I also recommend addressing constipation immediately when it happens, and continuing to actively work to finding viable solutions to chronic constipation to avoid the need for surgery.

Recommendations for Helping Your Cat Avoid Megacolon

As a proactive wellness veterinarian, I encourage cat parents to try to prevent megacolon by making healthy lifestyle choices for their pet.

A moisture-rich, nutritionally balanced, species-appropriate diet and a constant supply of fresh filtered drinking water are very important in helping to prevent dehydration and constipation. I also recommend a high-quality pet probiotic and digestive enzymes with each meal.

Many functional medicine doctors believe a diseased microbiome from poor-quality food and environmental toxins contributes to this syndrome, so partnering with an educated practitioner that focuses on creating vibrant gut health is important.

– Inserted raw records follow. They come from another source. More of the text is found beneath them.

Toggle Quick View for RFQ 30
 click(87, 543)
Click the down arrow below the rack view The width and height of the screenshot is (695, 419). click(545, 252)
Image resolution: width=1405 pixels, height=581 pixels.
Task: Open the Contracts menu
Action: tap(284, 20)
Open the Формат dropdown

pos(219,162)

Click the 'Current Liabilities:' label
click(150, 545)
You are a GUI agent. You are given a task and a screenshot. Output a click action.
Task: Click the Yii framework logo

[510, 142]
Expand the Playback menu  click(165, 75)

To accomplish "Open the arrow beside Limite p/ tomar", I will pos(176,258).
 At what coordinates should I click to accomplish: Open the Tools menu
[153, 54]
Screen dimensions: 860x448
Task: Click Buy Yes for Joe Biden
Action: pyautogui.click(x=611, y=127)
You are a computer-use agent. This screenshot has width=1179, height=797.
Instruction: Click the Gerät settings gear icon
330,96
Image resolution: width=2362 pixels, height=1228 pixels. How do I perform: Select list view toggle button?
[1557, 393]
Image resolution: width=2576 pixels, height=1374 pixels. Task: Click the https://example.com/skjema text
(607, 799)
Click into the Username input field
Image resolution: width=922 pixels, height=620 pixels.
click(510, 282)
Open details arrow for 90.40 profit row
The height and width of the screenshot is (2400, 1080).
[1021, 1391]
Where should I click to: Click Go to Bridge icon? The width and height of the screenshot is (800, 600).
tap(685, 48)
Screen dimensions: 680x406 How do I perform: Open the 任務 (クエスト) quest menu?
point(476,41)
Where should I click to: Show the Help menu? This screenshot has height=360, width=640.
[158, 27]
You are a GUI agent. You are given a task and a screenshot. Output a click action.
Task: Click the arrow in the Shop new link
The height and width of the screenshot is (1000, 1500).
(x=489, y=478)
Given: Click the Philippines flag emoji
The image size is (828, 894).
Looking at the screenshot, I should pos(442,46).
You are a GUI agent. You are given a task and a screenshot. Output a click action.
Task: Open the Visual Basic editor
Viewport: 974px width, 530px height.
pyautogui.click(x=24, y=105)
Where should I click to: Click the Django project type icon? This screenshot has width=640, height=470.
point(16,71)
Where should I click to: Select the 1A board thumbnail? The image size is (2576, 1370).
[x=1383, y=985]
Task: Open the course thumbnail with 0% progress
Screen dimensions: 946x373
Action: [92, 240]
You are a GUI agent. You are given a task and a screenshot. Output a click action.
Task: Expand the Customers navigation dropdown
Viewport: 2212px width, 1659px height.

I can't stress enough the important of keeping kitties well-hydrated. Especially if you're still feeding a dry diet (which I absolutely don't recommend), in order to make sure your cat is getting enough moisture each day, try adding a little water or bone broth to her food. Also consider buying a pet drinking fountain, since many cats who won't drink still water will happily drink moving water from a fountain. Regular exercise is very important, as is helping your pet maintain her ideal body weight.

In multi-cat households, kitties should be provided with enough litterboxes of the right size in low traffic areas with the cat's preferred litter to encourage normal and healthy defecation. If your cat is eliminating outside the box, it's important to not only have her checked by your veterinarian, but also to experiment with different types of litter and litterboxes.

Monitor your pet's "output" and keep the boxes clean by scooping them at least once a day, and thoroughly sanitizing them weekly. Regularly brushing or combing your cat's coat to remove loose fur and debris can help keep things moving smoothly through the gastrointestinal (GI) tract and also prevent hairballs. There are a number of natural remedies for constipation that I always recommend trying before resorting to harsher laxatives. These include:

Psyllium husk powder: 1/2 teaspoon per 10 pounds of body weight one to two times daily on food

Ground dark green leafy veggies: 1 teaspoon per 10 pounds of body weight one to two times daily with food

Coconut oil: 1/2 teaspoon per 10 pounds of body weight one to two times daily

Canned 100 percent pumpkin: 1 teaspoon per 10 pounds of body weight one to two times daily on food

Organic apple cider vinegar (ACV), raw and unfiltered: 1/4 teaspoon per 10 pounds of body weight added to food one to two times daily

Aloe juice (not the topical gel): 1/4 teaspoon per 10 pounds of body weight one to two times daily on food

Acacia fiber: 1/8 teaspoon per 10 pounds of body weight one to two times daily as prebiotic fiber

It's important to never use a human laxative product on kitties, and if you're using a daily hairball remedy, choose a petroleum-free product to avoid adding unnecessary toxins to your pet's body.